### Questions
A – In the mailing-list message about ChangeLog format, reproduce word for word the part that opens with "[Date Prev][Date Next][Thread" and closes with "public version control system.".
B – Name every navigation link shown at the top of the mailing-list message about ChangeLog format.
C – Write what comes next in the mailing-list message about ChangeLog format, starting after its last line.

### Passage
========

[Date Prev][Date Next][Thread Prev][Thread Next][Date Index][Thread Index]
Re: Circumstances in which ChangeLog format is no longer useful
From: |
Joseph Myers |
Subject: |
Re: Circumstances in which ChangeLog format is no longer useful |
Date: |
Fri, 28 Jul 2017 23:47:19 +0000 |
User-agent: |
Alpine 2.20 (DEB 67 2015-01-07) |
On Fri, 28 Jul 2017, Alfred M. Szmidt wrote:
> 1. The package has a public version control system.
>
> (Rationale: this ensures people can see what changed, just as with
> ChangeLogs, but can see *exactly* what changed rather than just the
> brief descriptions.)
>
> I think that rationale is incorrect, just because you have a public
> version control system does not mean that you can see what actually
> changed. Going through multiple megabytes of diffs is not feasible,
> and searching for when something was renamed, added, removed, etc is
> something no tool is capable of providing.
That's a function of a busy project and is the same whether you look at
commit logs, diffs or ChangeLog messages.
> 2. The version control uses a distributed version control system.
>
> (Rationale: this ensures people can get a complete copy of the
> history of what changed, as they can with ChangeLog files in
> releases.)
>
> How would the information that is normally available in a ChangeLog
> file be populated if all that information is in the VCS? That would
> still be needed for normal tarballs and the like when VCS is out the
> window.

========

### Dataset content

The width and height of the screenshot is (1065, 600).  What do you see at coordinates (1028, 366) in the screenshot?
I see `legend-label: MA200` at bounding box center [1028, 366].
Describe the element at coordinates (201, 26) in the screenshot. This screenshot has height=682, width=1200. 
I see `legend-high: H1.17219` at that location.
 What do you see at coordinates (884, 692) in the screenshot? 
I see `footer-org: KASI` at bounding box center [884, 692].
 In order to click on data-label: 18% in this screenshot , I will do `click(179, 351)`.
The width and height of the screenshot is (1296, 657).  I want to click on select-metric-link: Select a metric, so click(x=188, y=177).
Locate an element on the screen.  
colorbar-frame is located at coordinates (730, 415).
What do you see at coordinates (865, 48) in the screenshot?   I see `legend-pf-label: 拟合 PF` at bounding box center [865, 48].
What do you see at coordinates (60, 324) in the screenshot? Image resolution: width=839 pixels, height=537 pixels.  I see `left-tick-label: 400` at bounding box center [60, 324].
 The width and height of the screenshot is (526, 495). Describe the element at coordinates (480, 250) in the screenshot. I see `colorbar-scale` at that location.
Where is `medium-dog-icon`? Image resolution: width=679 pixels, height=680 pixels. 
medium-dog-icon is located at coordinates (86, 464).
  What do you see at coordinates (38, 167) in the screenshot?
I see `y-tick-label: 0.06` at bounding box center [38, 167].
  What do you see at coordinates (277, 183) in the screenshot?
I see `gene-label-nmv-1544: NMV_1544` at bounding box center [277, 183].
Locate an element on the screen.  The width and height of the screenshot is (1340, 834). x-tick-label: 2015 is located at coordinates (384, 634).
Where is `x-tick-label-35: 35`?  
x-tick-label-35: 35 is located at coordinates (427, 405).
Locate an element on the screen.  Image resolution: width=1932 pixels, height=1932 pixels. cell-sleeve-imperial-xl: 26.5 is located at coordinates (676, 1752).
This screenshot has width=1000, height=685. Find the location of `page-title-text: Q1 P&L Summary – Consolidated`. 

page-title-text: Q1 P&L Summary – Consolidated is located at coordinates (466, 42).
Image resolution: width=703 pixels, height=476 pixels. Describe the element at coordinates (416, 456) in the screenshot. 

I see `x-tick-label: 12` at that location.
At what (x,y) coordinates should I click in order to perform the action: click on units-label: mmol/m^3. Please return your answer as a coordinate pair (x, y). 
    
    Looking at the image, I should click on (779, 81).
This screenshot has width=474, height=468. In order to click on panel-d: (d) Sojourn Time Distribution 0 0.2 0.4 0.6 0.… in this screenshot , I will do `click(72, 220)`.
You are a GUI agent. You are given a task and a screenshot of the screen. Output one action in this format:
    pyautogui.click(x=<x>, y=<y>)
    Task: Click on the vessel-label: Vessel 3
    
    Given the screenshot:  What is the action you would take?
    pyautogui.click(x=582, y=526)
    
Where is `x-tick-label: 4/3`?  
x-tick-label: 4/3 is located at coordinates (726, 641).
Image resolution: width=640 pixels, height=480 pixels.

========

### Per-task answers
A –
[Date Prev][Date Next][Thread Prev][Thread Next][Date Index][Thread Index]
Re: Circumstances in which ChangeLog format is no longer useful
From: |
Joseph Myers |
Subject: |
Re: Circumstances in which ChangeLog format is no longer useful |
Date: |
Fri, 28 Jul 2017 23:47:19 +0000 |
User-agent: |
Alpine 2.20 (DEB 67 2015-01-07) |
On Fri, 28 Jul 2017, Alfred M. Szmidt wrote:
> 1. The package has a public version control system.

B – Date Prev, Date Next, Thread Prev, Thread Next, Date Index, Thread Index

C –
I wouldn't object to shipping the version control history in tarballs, if
necessary to stop having to write in the ChangeLog format (or having
tarballs with and without the version control history). Or straight
copies of the version control logs, as long as no-one actually has to
manually write the list of files, named entities within those files and
what is changed in each named entity (instead just having human-written
logs describing what changed at the logical level). But I believe that
people wanting to look at the history are going to check out the
repository rather than attempting to get it from tarballs.
> 3. Commits are made for each logical change, not batched into a
> commit per release or per day or other such batching.
>
> (Rationale: this ensures as much separation of logically separate
> changes as there would be in a ChangeLog file.)
>
> This is I think a good idea, the bunching of ChangeLog entries always
> feelt a bit weird.
I'd actually like points 1 and 3 (public VCS with logical commits) to be
required for all GNU packages, but that's independent of my present point.
> 5. Commit messages describe the logical "what" changed (but don't
> necessarily describe the physical "what" at the level of changes to
> individual files and functions).
>
> (Rationale: the logical "what" is useful information at the human
> level for understanding the change. Listing individual changed
> files and functions both duplicates the information available from
> the version control system, and is at the wrong level for
> understanding the change for most purposes.
>
> I am not sure I understand why it is wrong, to be able to understand
> how something came to be one needs to look at how things changed --
> and only way to do that is with a ChangeLog entry.
The only way to do that reliably is with the version control history.
Which is what people expect to use to look at how something came to be as
it is - they expect to check out a repository, not to look at a tarball
for that information.
> It's normal in glibc, for example, for a change to affect many
> separate files and named entities in those files, in ways that are
> repetitive but not repetitive enough to use e.g. "All callers
> changed", and which the ChangeLog format does not provide a good
> fit to or result in useful information about the changes not
> available from version control.)
>
> Knowing that all callers have been change is I think useful
> information, why do you think the opposite?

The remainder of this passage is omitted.